His theory is that, as virtualization now accounts for roughly 30% of the entire IT budget, it becomes a target for cost reduction within organizations. Perhaps I am reading too much into what Mark wrote but my understanding is that he is pointing fingers towards VMware for that "virtualization cost" and, while he is not calling this out specifically, he is alluding to the usage of competitor products. Perhaps in a mixed environment. Mark is welcome to chime in and set the record straight if that is not correct. However I'll just go ahead and assume that. There are a lot of people thinking along these lines anyway.

I believe the numbers are plain wrong, the premises are plain wrong and, subsequently, the conclusions are wrong. The following is a list of counter arguments to this theory I'd like to throw onto the table.

Wrong numbers

I am wondering what that 30% of virtualization cost includes. If one thing is sure that is NOT the cost of the virtualization licenses alone. I used to work for a hardware vendor and when we were selling 10K$ / 15K$ worth of hardware for a new SMB virtualization project that would have been paired with a 3K$ VMware Essentials Plus license. And that 15K$ for the hardware was just a fraction of the entire IT budget. SAP or Oracle anyone?
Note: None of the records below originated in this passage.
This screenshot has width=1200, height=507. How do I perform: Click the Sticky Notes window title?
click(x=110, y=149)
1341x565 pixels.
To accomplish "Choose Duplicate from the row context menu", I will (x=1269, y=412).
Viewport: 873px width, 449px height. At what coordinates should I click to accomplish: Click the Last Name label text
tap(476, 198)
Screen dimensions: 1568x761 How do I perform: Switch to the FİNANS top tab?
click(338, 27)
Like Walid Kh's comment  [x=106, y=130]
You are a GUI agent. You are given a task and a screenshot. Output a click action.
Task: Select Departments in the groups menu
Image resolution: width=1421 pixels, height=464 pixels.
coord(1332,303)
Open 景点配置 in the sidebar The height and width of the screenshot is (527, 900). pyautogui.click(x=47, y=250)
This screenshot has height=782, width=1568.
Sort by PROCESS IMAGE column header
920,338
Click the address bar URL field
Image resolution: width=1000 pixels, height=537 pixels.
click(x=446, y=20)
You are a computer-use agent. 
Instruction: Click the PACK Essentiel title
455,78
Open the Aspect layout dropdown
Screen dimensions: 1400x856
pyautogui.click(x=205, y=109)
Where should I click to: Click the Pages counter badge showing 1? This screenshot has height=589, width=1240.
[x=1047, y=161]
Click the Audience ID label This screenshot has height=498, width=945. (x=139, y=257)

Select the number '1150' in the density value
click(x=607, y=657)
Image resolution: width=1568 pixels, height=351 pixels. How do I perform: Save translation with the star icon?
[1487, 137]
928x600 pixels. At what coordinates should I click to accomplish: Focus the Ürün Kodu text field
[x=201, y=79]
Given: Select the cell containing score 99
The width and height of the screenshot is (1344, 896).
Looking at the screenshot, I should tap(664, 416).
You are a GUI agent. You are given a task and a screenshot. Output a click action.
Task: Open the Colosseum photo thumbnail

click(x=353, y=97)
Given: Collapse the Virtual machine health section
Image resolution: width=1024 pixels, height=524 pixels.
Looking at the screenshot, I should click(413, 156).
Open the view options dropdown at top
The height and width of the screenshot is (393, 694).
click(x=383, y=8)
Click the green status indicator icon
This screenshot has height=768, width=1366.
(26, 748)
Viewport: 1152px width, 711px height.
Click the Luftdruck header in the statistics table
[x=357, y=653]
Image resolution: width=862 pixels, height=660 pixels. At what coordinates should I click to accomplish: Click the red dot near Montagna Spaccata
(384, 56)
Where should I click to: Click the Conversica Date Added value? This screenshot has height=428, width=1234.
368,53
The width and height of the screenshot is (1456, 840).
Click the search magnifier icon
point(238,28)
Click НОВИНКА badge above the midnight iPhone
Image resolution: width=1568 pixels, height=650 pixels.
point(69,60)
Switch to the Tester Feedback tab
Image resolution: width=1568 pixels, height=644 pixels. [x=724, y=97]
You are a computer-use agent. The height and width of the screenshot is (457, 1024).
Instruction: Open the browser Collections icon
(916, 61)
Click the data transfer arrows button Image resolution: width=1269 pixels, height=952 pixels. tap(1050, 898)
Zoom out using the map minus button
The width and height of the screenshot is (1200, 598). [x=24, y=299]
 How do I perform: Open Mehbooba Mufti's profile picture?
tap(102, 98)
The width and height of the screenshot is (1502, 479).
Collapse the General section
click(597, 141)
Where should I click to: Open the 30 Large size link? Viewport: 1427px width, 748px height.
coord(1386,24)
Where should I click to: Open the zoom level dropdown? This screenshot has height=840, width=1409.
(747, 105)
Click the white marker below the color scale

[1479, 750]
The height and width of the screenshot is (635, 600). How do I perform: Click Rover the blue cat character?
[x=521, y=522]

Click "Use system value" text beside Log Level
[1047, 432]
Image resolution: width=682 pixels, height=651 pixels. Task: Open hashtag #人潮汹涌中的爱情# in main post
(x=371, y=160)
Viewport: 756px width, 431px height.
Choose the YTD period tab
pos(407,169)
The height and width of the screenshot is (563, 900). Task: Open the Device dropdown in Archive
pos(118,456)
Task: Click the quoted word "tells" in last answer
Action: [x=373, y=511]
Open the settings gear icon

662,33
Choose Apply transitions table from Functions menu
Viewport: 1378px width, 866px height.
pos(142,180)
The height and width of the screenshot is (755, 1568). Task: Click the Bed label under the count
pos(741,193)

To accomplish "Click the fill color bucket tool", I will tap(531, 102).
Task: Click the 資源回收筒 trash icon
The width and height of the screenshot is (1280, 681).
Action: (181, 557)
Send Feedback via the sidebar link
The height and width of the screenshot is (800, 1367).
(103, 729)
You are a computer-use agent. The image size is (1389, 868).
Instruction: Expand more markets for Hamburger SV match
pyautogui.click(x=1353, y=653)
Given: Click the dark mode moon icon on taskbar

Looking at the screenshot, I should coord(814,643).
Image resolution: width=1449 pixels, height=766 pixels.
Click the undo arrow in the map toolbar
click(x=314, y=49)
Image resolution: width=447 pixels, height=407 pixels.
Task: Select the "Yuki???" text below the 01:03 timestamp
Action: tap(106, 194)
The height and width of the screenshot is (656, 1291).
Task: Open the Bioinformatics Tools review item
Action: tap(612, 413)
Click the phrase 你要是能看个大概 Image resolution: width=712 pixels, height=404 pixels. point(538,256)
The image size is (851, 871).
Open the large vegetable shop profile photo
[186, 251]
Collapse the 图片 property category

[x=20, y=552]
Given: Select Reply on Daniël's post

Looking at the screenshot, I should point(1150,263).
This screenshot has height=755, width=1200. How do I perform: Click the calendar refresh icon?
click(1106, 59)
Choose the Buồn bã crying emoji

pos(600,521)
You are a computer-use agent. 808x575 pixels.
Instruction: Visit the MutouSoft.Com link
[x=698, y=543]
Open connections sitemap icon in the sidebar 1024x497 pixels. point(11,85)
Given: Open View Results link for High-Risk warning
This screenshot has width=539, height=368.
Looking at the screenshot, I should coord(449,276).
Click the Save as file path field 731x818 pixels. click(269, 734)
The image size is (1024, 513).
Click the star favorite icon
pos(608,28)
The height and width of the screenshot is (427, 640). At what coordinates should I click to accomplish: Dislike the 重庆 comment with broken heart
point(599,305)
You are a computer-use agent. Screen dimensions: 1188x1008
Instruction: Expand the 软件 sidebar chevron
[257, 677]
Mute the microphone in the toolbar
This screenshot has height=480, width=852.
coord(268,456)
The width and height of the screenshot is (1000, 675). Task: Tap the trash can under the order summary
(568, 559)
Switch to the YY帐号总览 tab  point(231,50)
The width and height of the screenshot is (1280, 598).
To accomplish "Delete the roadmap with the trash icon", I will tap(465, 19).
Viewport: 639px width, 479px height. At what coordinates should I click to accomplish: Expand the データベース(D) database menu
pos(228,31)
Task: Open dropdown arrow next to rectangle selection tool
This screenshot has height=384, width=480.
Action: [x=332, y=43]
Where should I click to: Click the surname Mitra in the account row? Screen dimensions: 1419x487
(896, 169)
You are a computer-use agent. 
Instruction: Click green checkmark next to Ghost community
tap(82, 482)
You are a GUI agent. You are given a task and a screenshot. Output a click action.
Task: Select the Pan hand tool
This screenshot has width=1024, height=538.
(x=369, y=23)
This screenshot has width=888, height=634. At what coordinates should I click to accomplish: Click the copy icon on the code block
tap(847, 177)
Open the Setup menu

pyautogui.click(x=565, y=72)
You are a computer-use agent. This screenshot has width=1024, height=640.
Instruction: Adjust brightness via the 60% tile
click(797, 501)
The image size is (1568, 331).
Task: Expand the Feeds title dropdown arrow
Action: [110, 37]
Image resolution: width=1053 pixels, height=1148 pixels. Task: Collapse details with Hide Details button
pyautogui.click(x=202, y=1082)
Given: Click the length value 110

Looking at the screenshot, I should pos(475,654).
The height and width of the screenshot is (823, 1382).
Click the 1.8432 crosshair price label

While I am not going to disclose anything particularly sensitive let's just say that, on average, an Enterprise buying "a few M$ worth of VMware ELA" usually has an IT budget that is in the ballpark of "a few hundreds M$ in total". I guess it is somewhat fair to say that the entire IT budget of an organization is roughly two orders of magnitude bigger than the VMware virtualization license costs. Either that 30% is a typo (perhaps it should be 3%) or there is a 27% additional hidden cost when you deploy a virtualization solution? As usual "in medio stat virtus". More on this later.

Wrong premise

In Mark's theory, if you adopt virtualization your bottom line remains the same. You are basically shifting costs. If you used to spend "100" a few years ago, you are now spending "100" if you sum up the virtualization costs with the savings in the other areas. My first reaction was "why would you want to do that then?". My second reaction was "this is plain wrong". I have been working with customers implementing virtualization solutions for the last 10 years and all of them told me that the savings are enormous and many times the ROI associated to implementing virtualization is measured in months, not even in years. Once you reached that milestone, it's all savings from that point on. Unfortunately I can't quantify what's the bottom line "after virtualization" but my gut feeling is that:

  • it's less (far?) than 100

  • the virtualization cost is still peanuts compared to many other areas of the IT budget.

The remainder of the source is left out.